Sous la direction du Père Le Sourt, l’Eglise de France propose dans ce manuel très éducatif une argumentation théologique et spirituelle. Chaque chapitre pose une question simple et directe, et se termine par une courte conclusion reprenant l’essentiel, ainsi que des Annexes remarquables qui aident à la compréhension de l’ensemble. « Ce que nous souhaitons beaucoup c’est que les éducateurs, les responsables d’aumôneries, les personnes qui accompagnent des jeunes, que ce soit dans les groupes scouts, dans les différentes aumôneries de l’Enseignement catholique, de l’enseignement public, puissent travailler tel ou tel chapitre pour pouvoir justement décliner tel ou tel aspect de l’antijudaïsme chrétien », dit-il.
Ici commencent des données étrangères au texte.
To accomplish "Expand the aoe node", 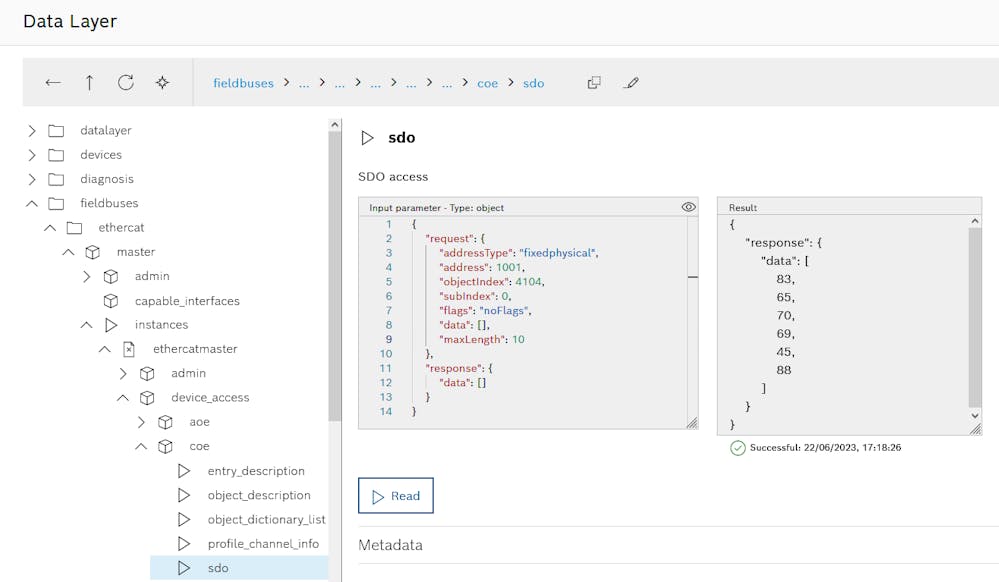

Il peut servir tout à la fois aux deux communautés dans un esprit d’éducation et de vérité pour liquider les mensonges millénaires de l’Église, rappeler l’unité des Ecritures, revenir sur les racines juives du Christianisme, et « les sentiments hostiles et méprisants envers les juifs (…) en s'appuyant sur l'enseignement de l'Eglise depuis 60 ans, et notamment depuis le concile de Vatican II » (CEF).

La contribution de l’épiscopat français est de toute évidence un pas de plus dans le rapprochement fraternel entre les deux religions. Les évêques donnent, ici, un outil à découvrir, à travailler et à partager pour que chacun contribue à construire ce chemin.